## What needs to be done
Put each line of the records below into a numbered list, skipping blank lines and leaving out the pictures.

━━━━━ Records for the task ━━━━━

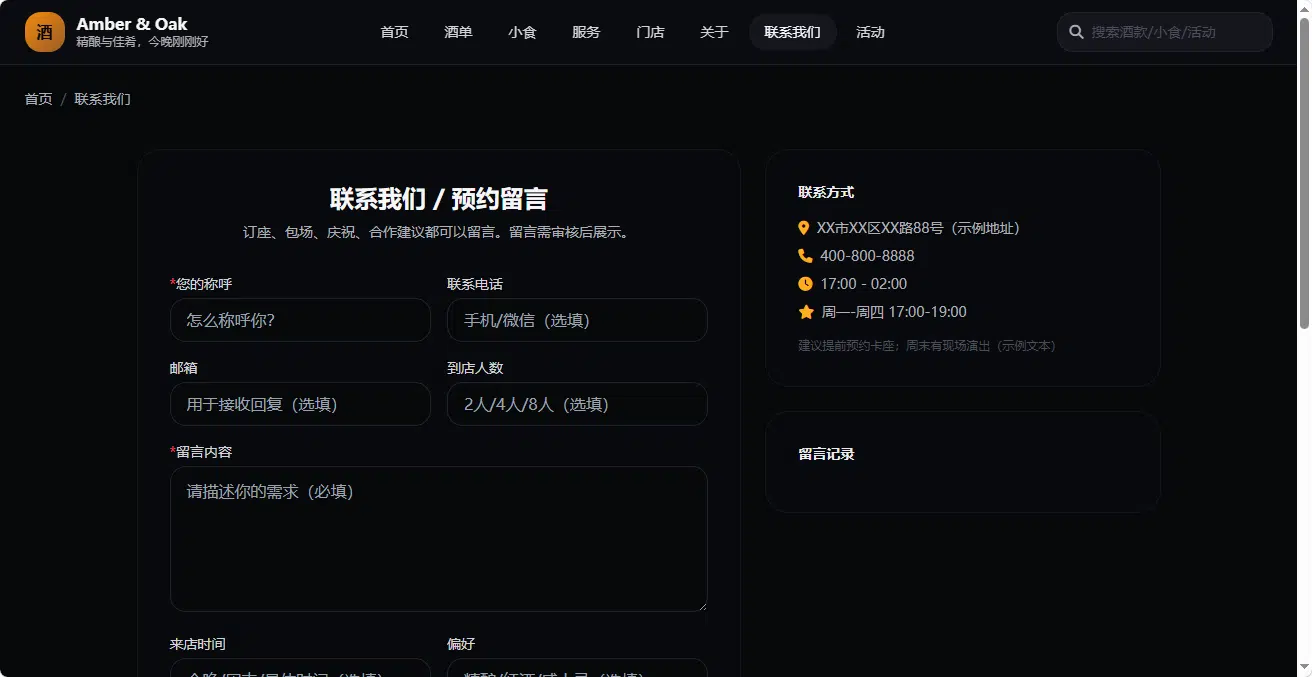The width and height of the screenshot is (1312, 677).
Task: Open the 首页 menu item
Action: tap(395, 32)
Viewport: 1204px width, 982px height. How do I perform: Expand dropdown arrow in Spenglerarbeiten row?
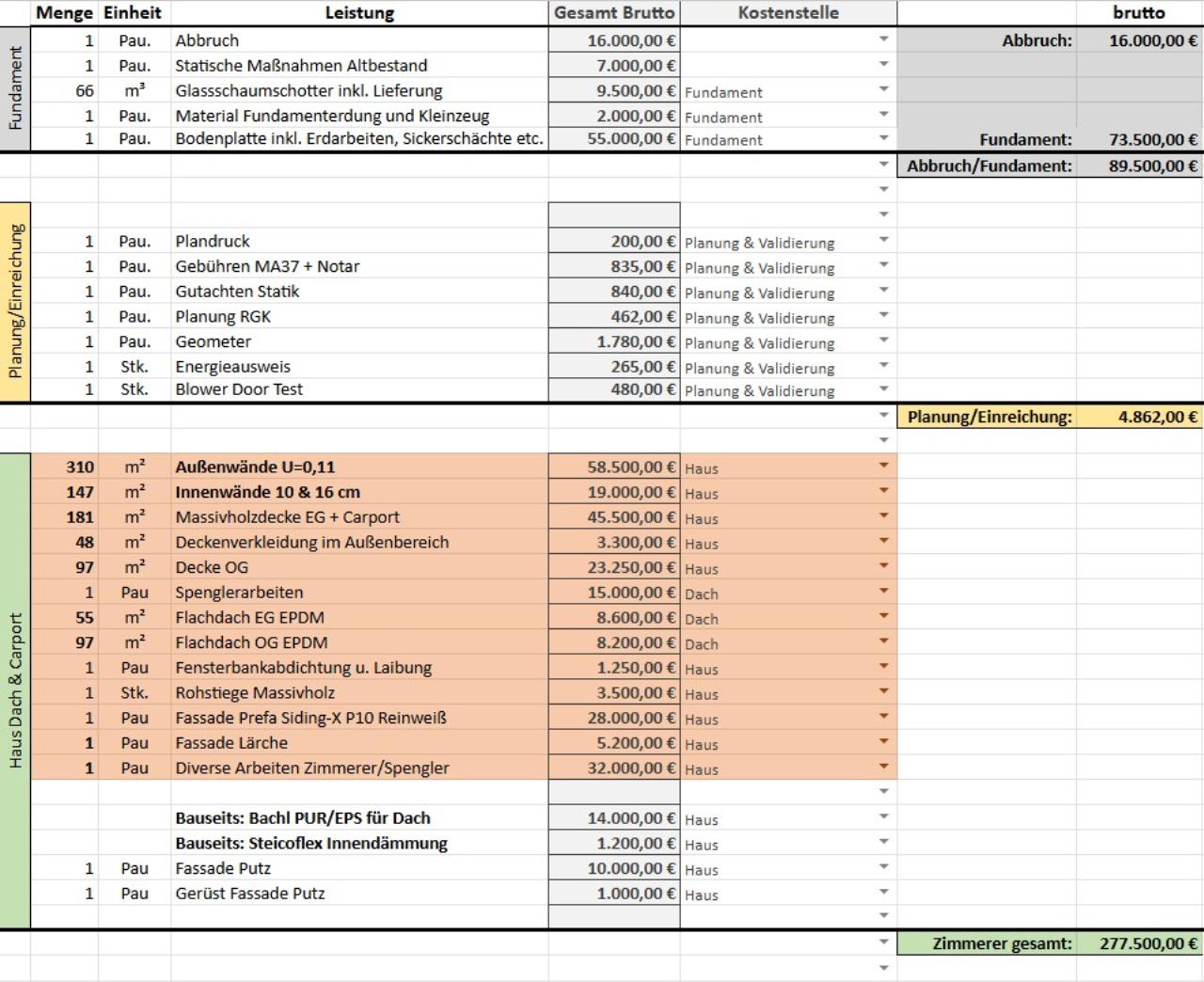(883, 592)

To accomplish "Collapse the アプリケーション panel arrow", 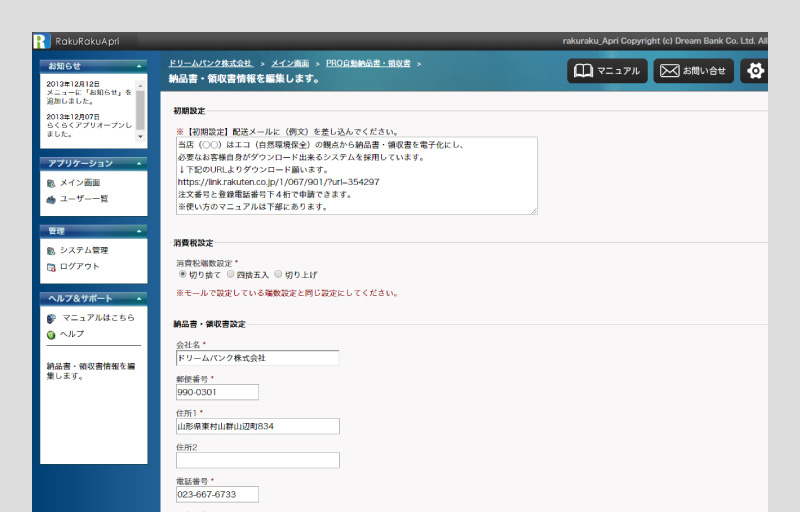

━━━━━

## Completed task
1. The width and height of the screenshot is (1312, 677).
2. Task: Open the 首页 menu item
3. Action: tap(395, 32)
4. Viewport: 1204px width, 982px height. How do I perform: Expand dropdown arrow in Spenglerarbeiten row?
5. (883, 592)
6. To accomplish "Collapse the アプリケーション panel arrow", 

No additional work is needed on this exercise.